Contributing
Thank you for your interest in contributing to canhazgpu! This guide covers how to contribute code, report issues, and help improve the project.
Getting Started
1. Development Environment Setup
Clone the repository:
Install dependencies:
# System requirements
# - Go 1.23+
# - Redis server
# - NVIDIA drivers with nvidia-smi
# Go dependencies (automatic)
go mod download
# Development dependencies
go install golang.org/x/tools/cmd/goimports@latest
go install github.com/golangci/golangci-lint/cmd/golangci-lint@latest
# Documentation dependencies (optional)
pip install -r requirements-docs.txt
Set up test environment:
# Start Redis for testing
redis-server --daemonize yes
# Build the project
make build
# Verify environment
./build/canhazgpu --help
2. Development Workflow
Create a feature branch:
Make your changes:
- Edit Go source files in internal/
directories
- Add tests for new functionality
- Update documentation if needed
Run tests:
# Build the project
make build
# Run tests
make test
# Linting and formatting
gofmt -s -w .
goimports -w .
golangci-lint run
Commit your changes:
3. Documentation Development
Install documentation dependencies:
Build and preview documentation:
# Build documentation
make docs
# Preview documentation locally
make docs-preview
# Opens http://127.0.0.1:8000 in your browser
# Clean build files
make docs-clean
Code Style and Standards
1. Go Style Guide
Follow standard Go conventions with these specific guidelines:
Formatting: Use gofmt
and goimports
for automatic formatting
Naming: Use camelCase for unexported functions, PascalCase for exported functions
Documentation: Use Go doc comments starting with the function name
Error handling: Always handle errors explicitly, don't ignore them
Example:
// AllocateGPUs reserves the specified number of GPUs for the given duration.

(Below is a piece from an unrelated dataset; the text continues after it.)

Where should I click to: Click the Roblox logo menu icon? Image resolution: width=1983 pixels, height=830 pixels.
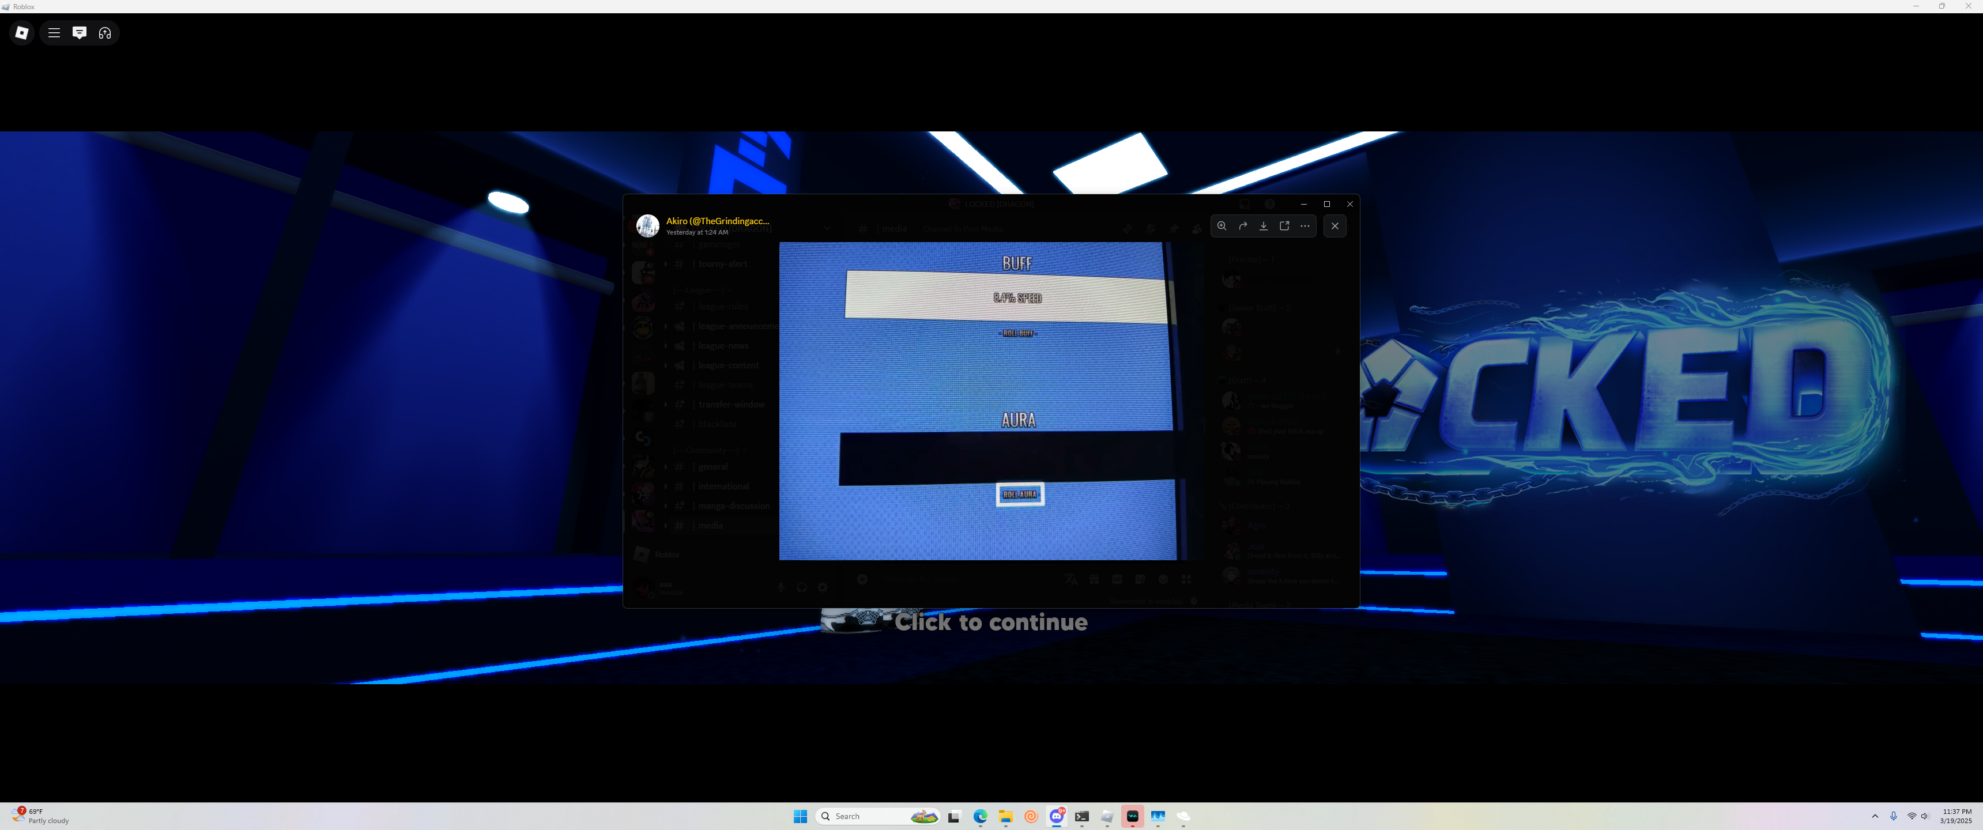pyautogui.click(x=22, y=32)
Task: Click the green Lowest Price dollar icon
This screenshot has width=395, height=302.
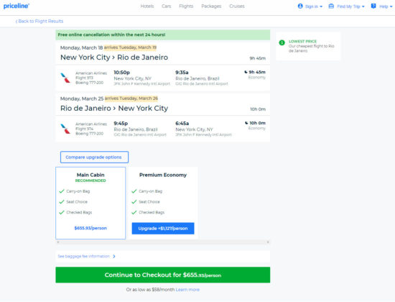Action: [x=282, y=42]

// It returns a slice of allocated GPU IDs or an error if allocation fails.
func AllocateGPUs(ctx context.Context, request *AllocationRequest) ([]int, error) {
if request.GPUCount <= 0 {
return nil, fmt.Errorf("gpu count must be positive, got %d", request.GPUCount)
}
// Acquire allocation lock to prevent race conditions
if err := engine.client.AcquireAllocationLock(ctx); err != nil {
return nil, fmt.Errorf("failed to acquire allocation lock: %w", err)
}
defer engine.client.ReleaseAllocationLock(ctx)
// Implementation...
return allocatedGPUs, nil
}
2. Code Formatting
Use standard Go formatting tools:
# Format code (automatically fixes formatting)
gofmt -s -w .
# Organize imports
goimports -w .
# Run both together
make format # if you add this target to Makefile
3. Linting
Use golangci-lint for comprehensive linting:
# Install golangci-lint
go install github.com/golangci/golangci-lint/cmd/golangci-lint@latest
# Run linter
golangci-lint run
# Run with specific linters
golangci-lint run --enable-all --disable wsl,nlreturn
4. Go Modules
Keep dependencies clean and up to date:
# Tidy modules (remove unused dependencies)
go mod tidy
# Update dependencies
go get -u ./...
# Verify dependencies
go mod verify
Testing Guidelines
Complete Testing Guide
For comprehensive testing information including test types, running tests, and debugging, see the Testing Guide.
1. Test Structure
Test organization:
internal/
├── gpu/
│ ├── allocation.go
│ ├── allocation_test.go
│ ├── validation.go
│ └── validation_test.go
├── redis_client/
│ ├── client.go
│ └── client_test.go
└── types/
├── types.go
└── types_test.go
2. Unit Testing
Mock external dependencies:
package gpu
import (
"context"
"testing"
"github.com/stretchr/testify/assert"
"github.com/stretchr/testify/mock"
)
// MockRedisClient implements the redis client interface for testing
type MockRedisClient struct {
mock.Mock
}
func (m *MockRedisClient) GetGPUState(ctx context.Context, gpuID int) (*types.GPUState, error) {
args := m.Called(ctx, gpuID)
return args.Get(0).(*types.GPUState), args.Error(1)
}
func TestAllocateGPUs(t *testing.T) {
// Setup
mockClient := new(MockRedisClient)
engine := &AllocationEngine{client: mockClient}
// Mock expectations
mockClient.On("GetGPUState", mock.Anything, 0).Return(&types.GPUState{}, nil)
// Test
result, err := engine.AllocateGPUs(context.Background(), &types.AllocationRequest{
GPUCount: 1,
User: "testuser",
})
// Assertions
assert.NoError(t, err)
assert.Len(t, result, 1)
mockClient.AssertExpectations(t)
}
Test error conditions:
func TestAllocateGPUs_InsufficientGPUs(t *testing.T) {
// Setup
mockClient := new(MockRedisClient)
engine := &AllocationEngine{client: mockClient}
// Mock returning no available GPUs
mockClient.On("GetGPUCount", mock.Anything).Return(2, nil)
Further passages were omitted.